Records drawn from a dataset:
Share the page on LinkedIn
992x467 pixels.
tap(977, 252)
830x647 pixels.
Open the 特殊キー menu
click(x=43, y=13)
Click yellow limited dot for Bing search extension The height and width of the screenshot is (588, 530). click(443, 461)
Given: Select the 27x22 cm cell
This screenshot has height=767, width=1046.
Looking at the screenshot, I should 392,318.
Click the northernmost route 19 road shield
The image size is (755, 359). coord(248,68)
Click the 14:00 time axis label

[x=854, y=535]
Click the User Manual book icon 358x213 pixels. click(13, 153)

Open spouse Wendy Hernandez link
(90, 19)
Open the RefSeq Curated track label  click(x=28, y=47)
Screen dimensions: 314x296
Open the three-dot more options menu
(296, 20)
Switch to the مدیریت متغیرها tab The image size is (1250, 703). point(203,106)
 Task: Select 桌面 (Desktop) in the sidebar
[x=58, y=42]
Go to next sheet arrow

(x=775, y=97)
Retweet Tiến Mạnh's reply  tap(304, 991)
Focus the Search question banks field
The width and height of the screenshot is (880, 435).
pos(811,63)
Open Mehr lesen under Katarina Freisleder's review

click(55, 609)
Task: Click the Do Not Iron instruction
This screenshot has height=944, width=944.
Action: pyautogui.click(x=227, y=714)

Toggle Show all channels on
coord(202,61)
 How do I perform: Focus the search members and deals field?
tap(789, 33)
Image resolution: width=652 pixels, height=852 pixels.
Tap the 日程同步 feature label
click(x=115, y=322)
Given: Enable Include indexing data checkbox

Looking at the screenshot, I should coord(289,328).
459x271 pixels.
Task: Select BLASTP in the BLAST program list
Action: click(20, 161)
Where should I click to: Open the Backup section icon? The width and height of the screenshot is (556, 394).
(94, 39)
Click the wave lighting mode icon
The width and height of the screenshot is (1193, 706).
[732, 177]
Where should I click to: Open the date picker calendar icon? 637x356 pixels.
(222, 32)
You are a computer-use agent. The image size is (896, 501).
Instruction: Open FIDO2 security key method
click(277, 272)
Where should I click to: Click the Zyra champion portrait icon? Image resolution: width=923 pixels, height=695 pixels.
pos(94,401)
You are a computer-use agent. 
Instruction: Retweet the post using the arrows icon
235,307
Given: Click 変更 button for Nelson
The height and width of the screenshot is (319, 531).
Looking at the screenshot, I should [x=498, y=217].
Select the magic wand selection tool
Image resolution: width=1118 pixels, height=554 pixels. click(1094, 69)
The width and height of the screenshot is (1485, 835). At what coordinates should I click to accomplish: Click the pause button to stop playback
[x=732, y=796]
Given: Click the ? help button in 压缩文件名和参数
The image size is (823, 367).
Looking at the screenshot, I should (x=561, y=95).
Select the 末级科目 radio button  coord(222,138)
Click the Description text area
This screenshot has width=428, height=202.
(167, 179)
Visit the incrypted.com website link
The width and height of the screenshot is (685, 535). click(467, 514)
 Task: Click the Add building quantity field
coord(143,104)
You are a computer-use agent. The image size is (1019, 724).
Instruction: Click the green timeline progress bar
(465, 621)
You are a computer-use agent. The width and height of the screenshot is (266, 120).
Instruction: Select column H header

*GOAL OF THE EXERCISE*
Reproduce the entries so that each line reads exactly as it did before.

*WRITTEN RESPONSE*
Share the page on LinkedIn
992x467 pixels.
tap(977, 252)
830x647 pixels.
Open the 特殊キー menu
click(x=43, y=13)
Click yellow limited dot for Bing search extension The height and width of the screenshot is (588, 530). click(443, 461)
Given: Select the 27x22 cm cell
This screenshot has height=767, width=1046.
Looking at the screenshot, I should 392,318.
Click the northernmost route 19 road shield
The image size is (755, 359). coord(248,68)
Click the 14:00 time axis label

[x=854, y=535]
Click the User Manual book icon 358x213 pixels. click(13, 153)

Open spouse Wendy Hernandez link
(90, 19)
Open the RefSeq Curated track label  click(x=28, y=47)
Screen dimensions: 314x296
Open the three-dot more options menu
(296, 20)
Switch to the مدیریت متغیرها tab The image size is (1250, 703). point(203,106)
 Task: Select 桌面 (Desktop) in the sidebar
[x=58, y=42]
Go to next sheet arrow

(x=775, y=97)
Retweet Tiến Mạnh's reply  tap(304, 991)
Focus the Search question banks field
The width and height of the screenshot is (880, 435).
pos(811,63)
Open Mehr lesen under Katarina Freisleder's review

click(55, 609)
Task: Click the Do Not Iron instruction
This screenshot has height=944, width=944.
Action: pyautogui.click(x=227, y=714)

Toggle Show all channels on
coord(202,61)
 How do I perform: Focus the search members and deals field?
tap(789, 33)
Image resolution: width=652 pixels, height=852 pixels.
Tap the 日程同步 feature label
click(x=115, y=322)
Given: Enable Include indexing data checkbox

Looking at the screenshot, I should coord(289,328).
459x271 pixels.
Task: Select BLASTP in the BLAST program list
Action: click(20, 161)
Where should I click to: Open the Backup section icon? The width and height of the screenshot is (556, 394).
(94, 39)
Click the wave lighting mode icon
The width and height of the screenshot is (1193, 706).
[732, 177]
Where should I click to: Open the date picker calendar icon? 637x356 pixels.
(222, 32)
You are a computer-use agent. The image size is (896, 501).
Instruction: Open FIDO2 security key method
click(277, 272)
Where should I click to: Click the Zyra champion portrait icon? Image resolution: width=923 pixels, height=695 pixels.
pos(94,401)
You are a computer-use agent. 
Instruction: Retweet the post using the arrows icon
235,307
Given: Click 変更 button for Nelson
The height and width of the screenshot is (319, 531).
Looking at the screenshot, I should [x=498, y=217].
Select the magic wand selection tool
Image resolution: width=1118 pixels, height=554 pixels. click(1094, 69)
The width and height of the screenshot is (1485, 835). At what coordinates should I click to accomplish: Click the pause button to stop playback
[x=732, y=796]
Given: Click the ? help button in 压缩文件名和参数
The image size is (823, 367).
Looking at the screenshot, I should (x=561, y=95).
Select the 末级科目 radio button  coord(222,138)
Click the Description text area
This screenshot has width=428, height=202.
(167, 179)
Visit the incrypted.com website link
The width and height of the screenshot is (685, 535). click(467, 514)
 Task: Click the Add building quantity field
coord(143,104)
You are a computer-use agent. The image size is (1019, 724).
Instruction: Click the green timeline progress bar
(465, 621)
You are a computer-use agent. The width and height of the screenshot is (266, 120).
Instruction: Select column H header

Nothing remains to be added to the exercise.